To do: Please copy exactly the part of the records below that opens with the line containing "Where should I" and closes with the line containing "Click the kr.150,00", leaving out any pictures.
::::::::::
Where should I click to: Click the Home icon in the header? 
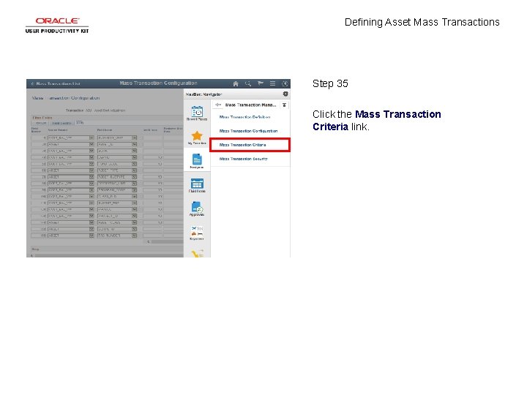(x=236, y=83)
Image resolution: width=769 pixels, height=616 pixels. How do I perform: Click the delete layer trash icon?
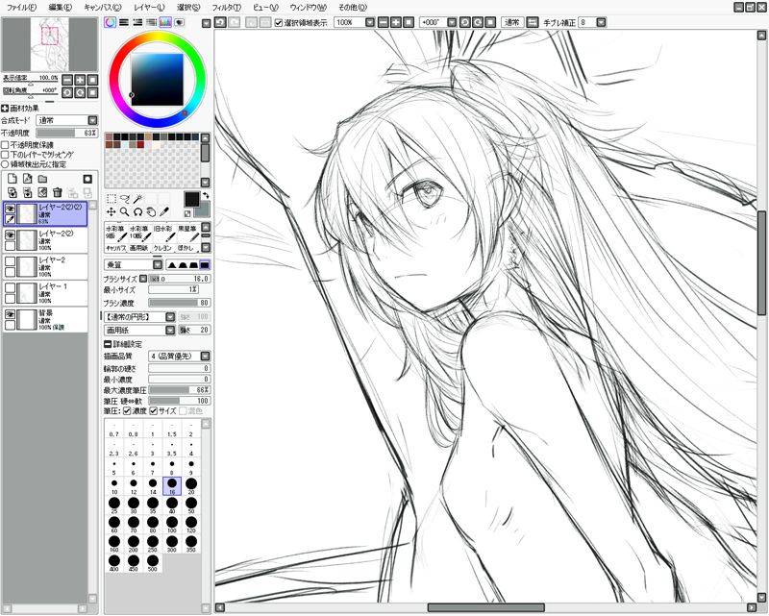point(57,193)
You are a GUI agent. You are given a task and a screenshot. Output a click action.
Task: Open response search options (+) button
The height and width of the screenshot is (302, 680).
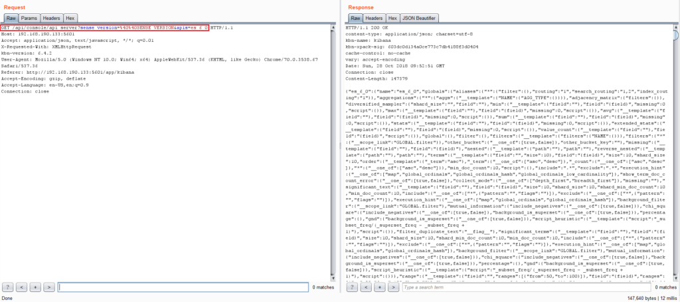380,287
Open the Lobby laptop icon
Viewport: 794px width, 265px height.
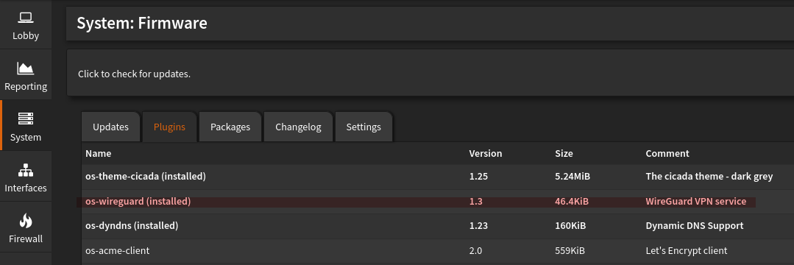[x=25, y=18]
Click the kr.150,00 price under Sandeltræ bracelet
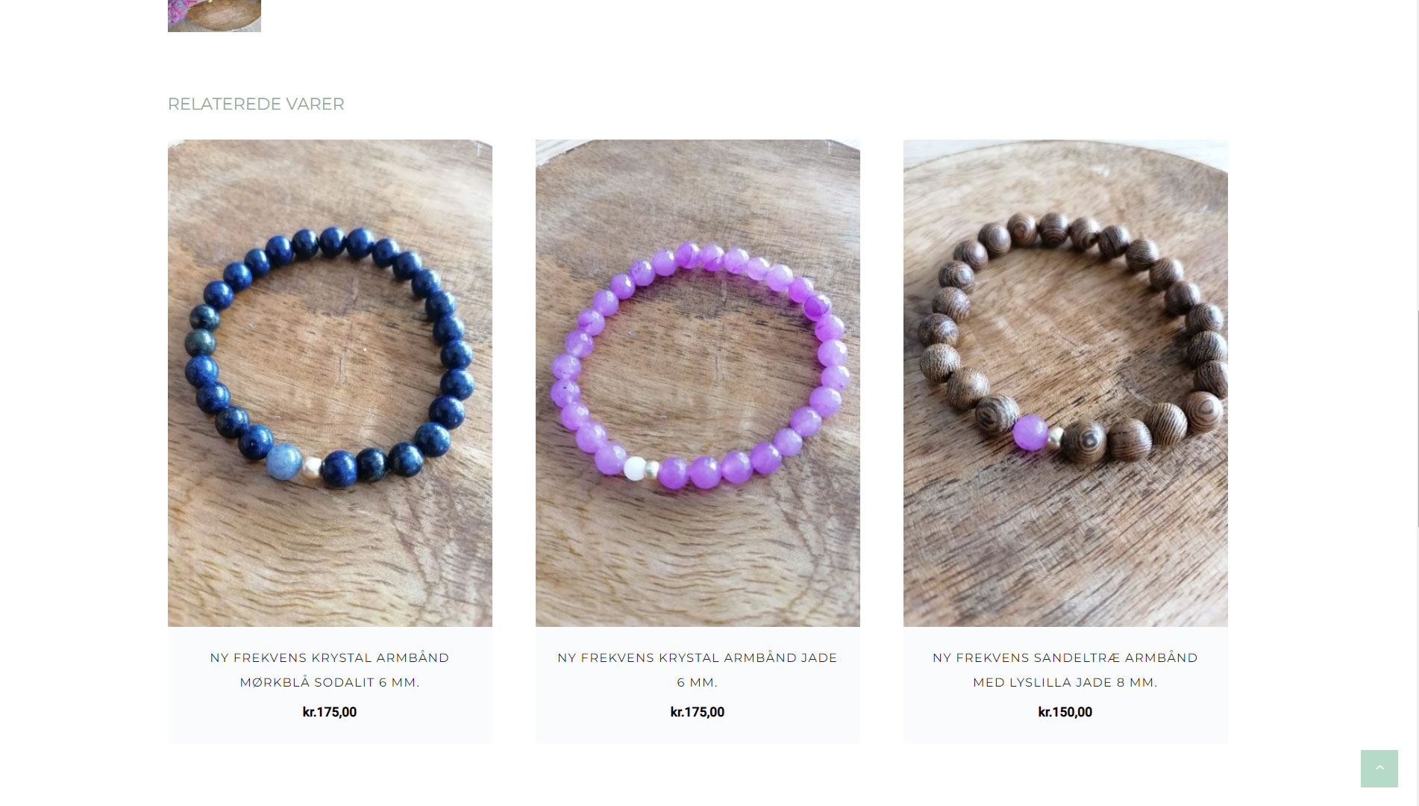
::::::::::
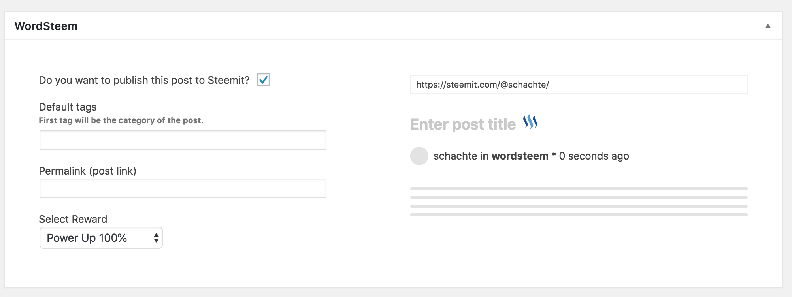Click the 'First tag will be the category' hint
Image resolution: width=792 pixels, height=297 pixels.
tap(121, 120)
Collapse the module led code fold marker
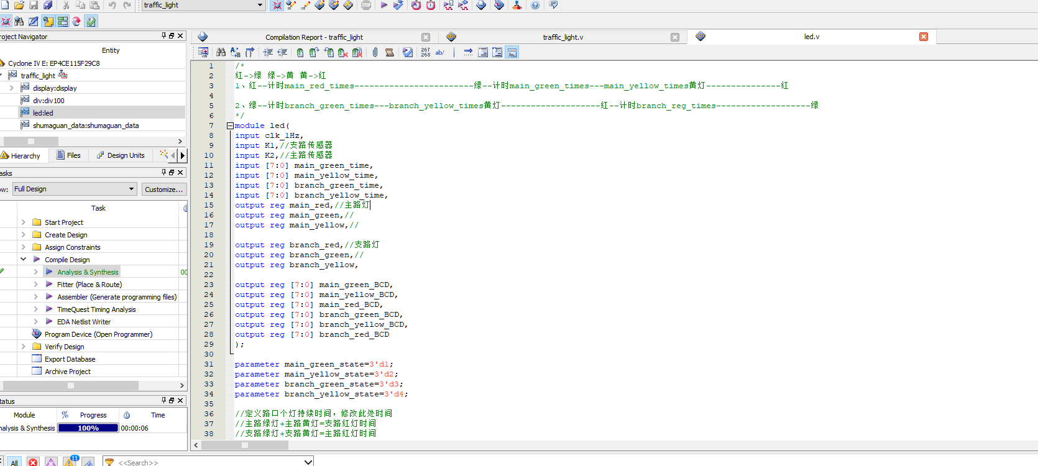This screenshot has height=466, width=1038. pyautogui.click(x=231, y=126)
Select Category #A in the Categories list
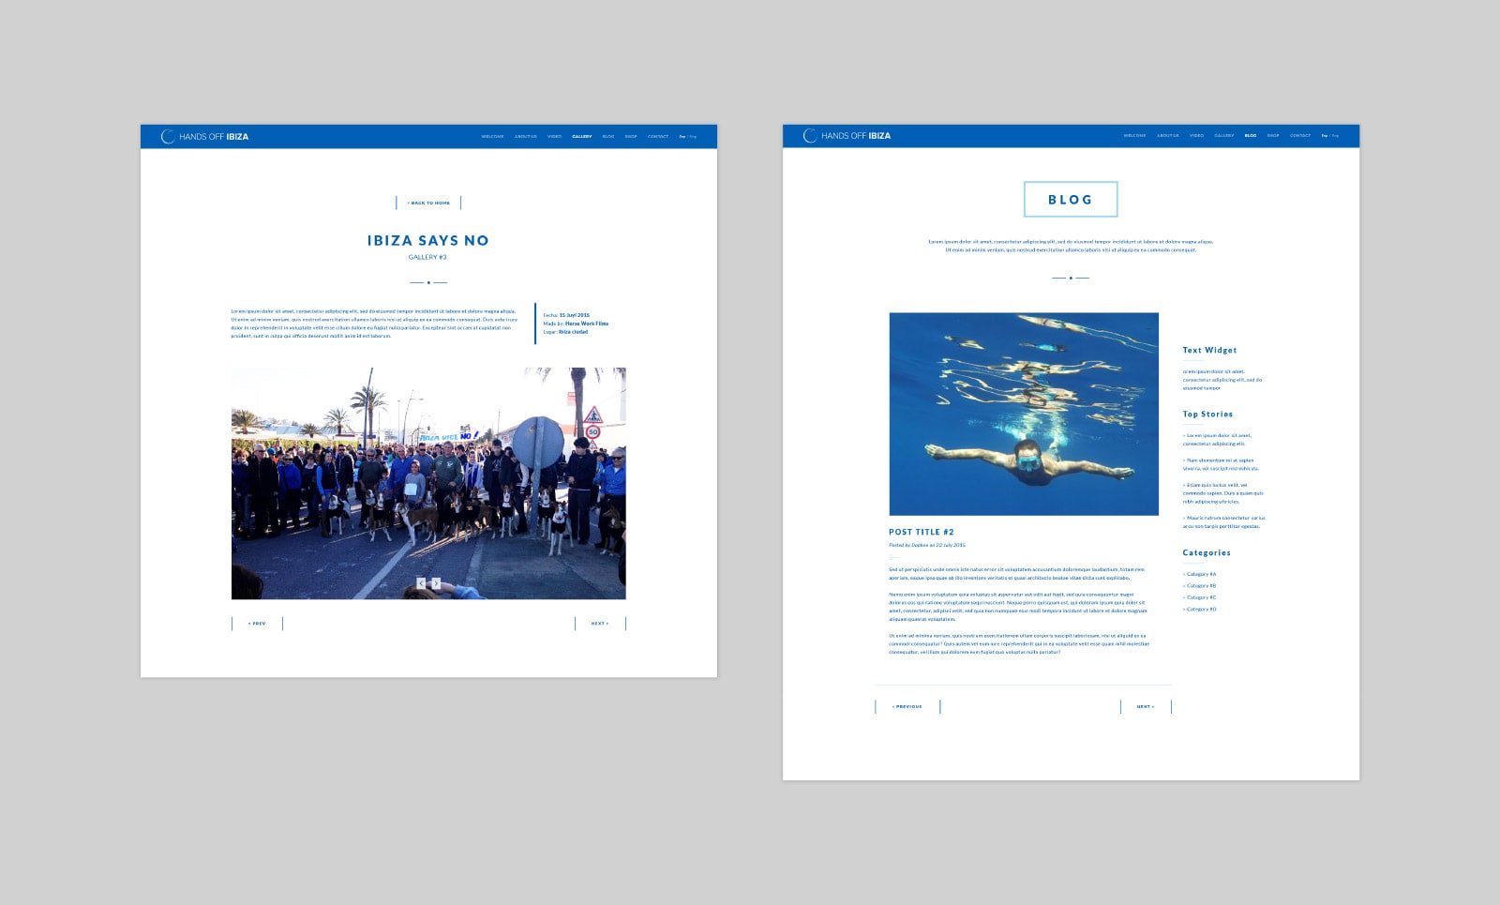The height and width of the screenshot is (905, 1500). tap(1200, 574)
::::::::::
Exercise solution:
Where should I click to: Click the Home icon in the header? 
(x=236, y=83)
Image resolution: width=769 pixels, height=616 pixels. How do I perform: Click the delete layer trash icon?
point(57,193)
You are a GUI agent. You are given a task and a screenshot. Output a click action.
Task: Open response search options (+) button
The height and width of the screenshot is (302, 680).
380,287
Open the Lobby laptop icon
Viewport: 794px width, 265px height.
[x=25, y=18]
Click the kr.150,00 price under Sandeltræ bracelet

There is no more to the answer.